Pemerintah Targetkan Aceh Bebas dari Buta Aksara

ACH_9892

KLIKKABAR.COM, SUBULUSSALAM- Pemerintah Aceh akan melakukan perluasan akses terhadap pembelajaran dan bahan ajar keaksaraan dalam rangka menjadikan Aceh sabagai daerah yang bebas dari buta aksara/buta huruf sesuai dengan  gerakan nasional percepatan penuntasan tuna aksara yang dicanangkan oleh pemerintah.

“Saat ini di Indonesia, tercatat masih ada sekitar 5,9 juta orang yang belum mampu mengeja dan menulis namanya sendiri. Angka-angka itu bukan sekadar deretan statistik buta huruf, tetapi memberi bahwa belum semua warga negeri ini bisa menuliskan “Indonesia” dalam secarik kertas,” kata Sekretaris Daerah Aceh, Drs. Dermawan, MM, Senin 9 November 2015.

Acara peringatan Hari Aksara Internasional (HAI) ke- 50 tingkat Provinsi Aceh tersebut mengangkat tema “Keaksaraan untuk menumbuhkan budi pekerti” dan berlangsung dengan meriah dipadukan dengan pameran hasil kreativitas pendidikan daerah yang diikuti oleh kontingen dari 23 kabupaten/kota se-Aceh.

Turut hadir dalam acara tersebut, Wakil Wali Kota Subulussalam, Drs Salmaza, Kepala Dinas Pendidikan Aceh, Drs Hasanuddin Darjo MM, Kepala Dinas Pendidikan dari Kota dan Kabupaten se-Aceh serta Unsur Muspida, jajaran Pejabat Dan PNS Pemkot Subulussalam.

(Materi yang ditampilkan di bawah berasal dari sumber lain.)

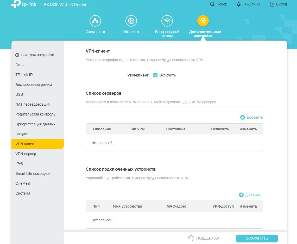Expand the Сеть sidebar section

pos(20,65)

Sementara itu, Mendikbud dalam amanat yang dibacakan Sekda Aceh menuturkan, Pada tahun 2010 penduduk Indonesia usia 15-59 tahun yang melek aksara sekitar 95,21 persen. Angka ini kemudian naik pada tahun 2014 menjadi sebesar 96,3 persen.

“Angka tersebut menunjukkan keberhasilan kita memenuhi target Deklarasi Dakar tentang Pendidikan Untuk Semua (PUS) atau Education for All (EFA) bahwa Indonesia dapat menurunkan separuh penduduk tuna aksara menjadi kurang dari 5 persen pada 2015. Tapi angka itu juga berarti masih ada sekitar 5,9 juta orang yang belum mampu mengeja dan menulis namanya sendiri,” katanya.